Directions for this task: How many of the lines in the data contain "agent"? Give only the number.
□ □ □ □
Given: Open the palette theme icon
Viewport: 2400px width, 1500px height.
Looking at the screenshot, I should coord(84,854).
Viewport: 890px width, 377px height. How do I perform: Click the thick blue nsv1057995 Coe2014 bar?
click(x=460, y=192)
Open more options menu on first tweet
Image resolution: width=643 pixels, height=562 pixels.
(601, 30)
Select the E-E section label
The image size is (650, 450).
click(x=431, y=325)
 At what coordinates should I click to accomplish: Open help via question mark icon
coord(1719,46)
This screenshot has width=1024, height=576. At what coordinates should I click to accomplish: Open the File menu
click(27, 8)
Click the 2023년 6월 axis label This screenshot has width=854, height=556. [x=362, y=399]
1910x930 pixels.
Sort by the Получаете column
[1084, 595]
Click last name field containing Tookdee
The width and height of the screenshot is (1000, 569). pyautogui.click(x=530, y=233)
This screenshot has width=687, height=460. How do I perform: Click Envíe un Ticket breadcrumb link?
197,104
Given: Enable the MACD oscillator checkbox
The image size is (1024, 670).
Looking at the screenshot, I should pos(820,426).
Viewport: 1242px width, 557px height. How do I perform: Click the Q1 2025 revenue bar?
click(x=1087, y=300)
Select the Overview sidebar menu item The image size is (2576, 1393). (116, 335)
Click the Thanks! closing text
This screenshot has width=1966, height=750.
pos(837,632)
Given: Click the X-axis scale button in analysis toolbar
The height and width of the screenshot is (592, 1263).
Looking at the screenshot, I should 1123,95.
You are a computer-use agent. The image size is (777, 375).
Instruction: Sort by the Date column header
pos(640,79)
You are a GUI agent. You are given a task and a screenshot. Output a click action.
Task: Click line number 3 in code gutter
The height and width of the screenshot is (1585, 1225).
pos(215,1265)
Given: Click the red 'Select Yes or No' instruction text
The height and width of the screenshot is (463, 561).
□ □ □ □
Response area: 2